It is almost certain there are aliens out there, but can we find the money to find them?
“I thought perhaps my students would confirm something, or perhaps their students,” he said. “The universe is a big place, and we’re really in the infancy of this science. We’re still not sure if we’re even looking for the right things. Two hundred years ago, people would have been looking for smoke signals, or geometric designs. Now we’re monitoring the electromagnetic spectrum, and we’ve made tremendous progress. In the 1970s and 1980s, we could listen to about a hundred channels at once. Now we’re able to monitor about five billion simultaneously.”
It is very possible, however, that advanced civilizations abandon the wholesale transmission of electromagnetic signals as they progress, Werthimer says. Even Earth is getting quieter in the cosmic sense: As our transmissions increasingly are contained in fiber optic and copper cables, we put fewer electromagnetic signals into the ether. Aliens may be communicating via lasers, or artificially generated x-ray or gamma ray bursts, or neutrinos or gravitational waves. Too, seeking any communication medium may ultimately prove fruitless. Instead, we may someday identify advanced ETs by detecting large artifacts in distant solar systems — such as Dyson spheres, hypothetical energy-harvesting structures enclosing entire stars.

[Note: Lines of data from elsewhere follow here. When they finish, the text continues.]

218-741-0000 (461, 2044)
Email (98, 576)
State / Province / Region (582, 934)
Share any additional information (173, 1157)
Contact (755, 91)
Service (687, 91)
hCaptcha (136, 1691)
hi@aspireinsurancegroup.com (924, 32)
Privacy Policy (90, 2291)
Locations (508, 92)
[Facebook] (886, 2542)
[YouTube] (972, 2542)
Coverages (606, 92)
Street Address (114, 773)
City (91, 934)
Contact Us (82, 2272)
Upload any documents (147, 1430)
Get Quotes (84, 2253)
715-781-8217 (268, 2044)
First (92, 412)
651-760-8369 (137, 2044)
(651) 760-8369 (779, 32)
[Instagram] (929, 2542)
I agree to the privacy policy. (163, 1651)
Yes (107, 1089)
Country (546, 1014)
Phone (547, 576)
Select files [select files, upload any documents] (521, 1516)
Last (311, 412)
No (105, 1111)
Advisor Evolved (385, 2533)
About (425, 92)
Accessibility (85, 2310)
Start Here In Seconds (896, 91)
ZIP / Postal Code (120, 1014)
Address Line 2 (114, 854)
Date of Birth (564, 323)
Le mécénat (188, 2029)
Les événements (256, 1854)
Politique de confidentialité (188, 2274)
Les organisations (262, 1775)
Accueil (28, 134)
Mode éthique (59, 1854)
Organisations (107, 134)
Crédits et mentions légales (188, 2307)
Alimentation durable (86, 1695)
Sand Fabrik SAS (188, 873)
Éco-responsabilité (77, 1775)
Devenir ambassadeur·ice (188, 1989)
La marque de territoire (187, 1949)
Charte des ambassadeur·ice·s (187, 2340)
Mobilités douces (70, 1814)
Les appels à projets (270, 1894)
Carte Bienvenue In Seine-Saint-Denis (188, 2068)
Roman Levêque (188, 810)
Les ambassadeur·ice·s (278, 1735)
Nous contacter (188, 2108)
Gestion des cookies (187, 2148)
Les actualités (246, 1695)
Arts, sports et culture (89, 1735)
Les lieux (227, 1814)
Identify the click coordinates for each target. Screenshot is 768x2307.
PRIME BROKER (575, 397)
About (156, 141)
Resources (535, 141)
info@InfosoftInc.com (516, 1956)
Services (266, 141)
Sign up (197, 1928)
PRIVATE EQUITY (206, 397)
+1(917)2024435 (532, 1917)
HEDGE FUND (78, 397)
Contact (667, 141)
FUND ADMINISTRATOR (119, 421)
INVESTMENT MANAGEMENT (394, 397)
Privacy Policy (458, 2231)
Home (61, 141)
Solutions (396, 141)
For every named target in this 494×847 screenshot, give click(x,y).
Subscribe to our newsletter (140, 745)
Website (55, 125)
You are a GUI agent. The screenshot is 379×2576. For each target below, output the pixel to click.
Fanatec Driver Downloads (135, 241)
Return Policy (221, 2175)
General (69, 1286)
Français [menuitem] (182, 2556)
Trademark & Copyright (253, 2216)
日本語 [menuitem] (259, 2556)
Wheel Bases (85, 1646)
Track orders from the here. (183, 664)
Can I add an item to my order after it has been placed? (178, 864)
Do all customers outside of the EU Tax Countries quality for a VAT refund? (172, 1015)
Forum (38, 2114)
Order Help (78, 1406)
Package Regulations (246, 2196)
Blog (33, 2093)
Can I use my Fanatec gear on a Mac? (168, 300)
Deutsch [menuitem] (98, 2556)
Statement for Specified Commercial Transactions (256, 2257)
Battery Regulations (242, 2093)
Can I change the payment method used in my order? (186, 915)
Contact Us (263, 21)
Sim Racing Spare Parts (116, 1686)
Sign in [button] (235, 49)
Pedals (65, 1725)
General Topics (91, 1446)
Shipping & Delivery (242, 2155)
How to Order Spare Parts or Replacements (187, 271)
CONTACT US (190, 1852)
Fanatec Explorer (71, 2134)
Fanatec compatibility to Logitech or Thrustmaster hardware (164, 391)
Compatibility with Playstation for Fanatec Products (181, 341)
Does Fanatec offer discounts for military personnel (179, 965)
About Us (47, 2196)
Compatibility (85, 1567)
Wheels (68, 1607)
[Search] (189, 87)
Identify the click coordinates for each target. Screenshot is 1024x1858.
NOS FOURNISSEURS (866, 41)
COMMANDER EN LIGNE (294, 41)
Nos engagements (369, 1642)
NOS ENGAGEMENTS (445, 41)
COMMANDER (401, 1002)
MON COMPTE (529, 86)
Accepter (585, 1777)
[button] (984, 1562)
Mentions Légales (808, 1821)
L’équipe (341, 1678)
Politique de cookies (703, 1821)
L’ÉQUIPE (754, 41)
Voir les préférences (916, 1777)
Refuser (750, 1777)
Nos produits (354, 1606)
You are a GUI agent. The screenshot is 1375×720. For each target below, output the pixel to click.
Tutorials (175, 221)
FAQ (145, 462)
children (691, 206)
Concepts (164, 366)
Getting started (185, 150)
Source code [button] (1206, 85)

“One new thing we’re doing is ‘eavesdropping,’ ” he says. “As advanced civilizations develop, they may colonize nearby planets, and communication would be established between them. When those planets are aligned with each other and earth simultaneously, when they’re all in the same plane, it would be much easier to detect electromagnetic emissions. And happily, this kind of alignment happens fairly often. We’re targeting about a hundred systems.”
The release notes that Wertheimer emphasizes that SETI also looks for primitive life. For distant worlds, this ultimately may be possible through spectrographic analysis: evaluating the light reflected by the atmospheres of candidate exoplanets.
“Oxygen, for example, would betray the presence of photosynthesis,” says Werthimer. “We aren’t quite there yet with this approach, but I think we’ll be doing it in 10 to 20 years.”
Too, extraterrestrial life could well exist in our own solar system. The Jovian moon Europa has a vast sea of water encased by fifty miles of ice. Beneath that frozen cap could be anything from exo-bacteria to alien moon whales, participants in a food web charged by sulfide compounds pouring from hydrothermal vents. (Such vents have been discovered in Earth’s marine abysses, sustaining colonies of giant tube worms and other exotic creatures — a remarkable exception to the general rule that food webs are structurally dependent on photosynthesis.)
Another candidate is Enceladus, a moon orbiting Saturn that is likewise covered by ice and supports enough water to fill the Lake Superior basin.
“Ultimately, we’d like to set something on those worlds, something that could get through that ice and see what’s down there,” said Wertheimer. He paused, and chuckled. “It’s funny. I sometimes give talks at schools about our work, and when I tell young kids about the possibilities on Europa, I present the problem of getting through the ice and I ask them how they’d deal with it. The boys invariably want to use machine guns, bombs, high explosives.
But the girls usually give more considered responses, like using giant mirrors to reflect solar energy to melt the ice.”
Along with funding shortfalls, SETI has another problem. Most researchers are approaching retirement age, and it’s unclear if there’s enough young blood to keep the project going.
“Here at Berkeley, we have only one guy, Andrew Siemion, who took his Ph.D. in SETI and is staying with the program,” Wertheimer said. (Siemion testified with Wertheimer in Washington.)
“He’s doing brilliant work, but he’s just one person. We need to recruit and train a new generation of researchers.”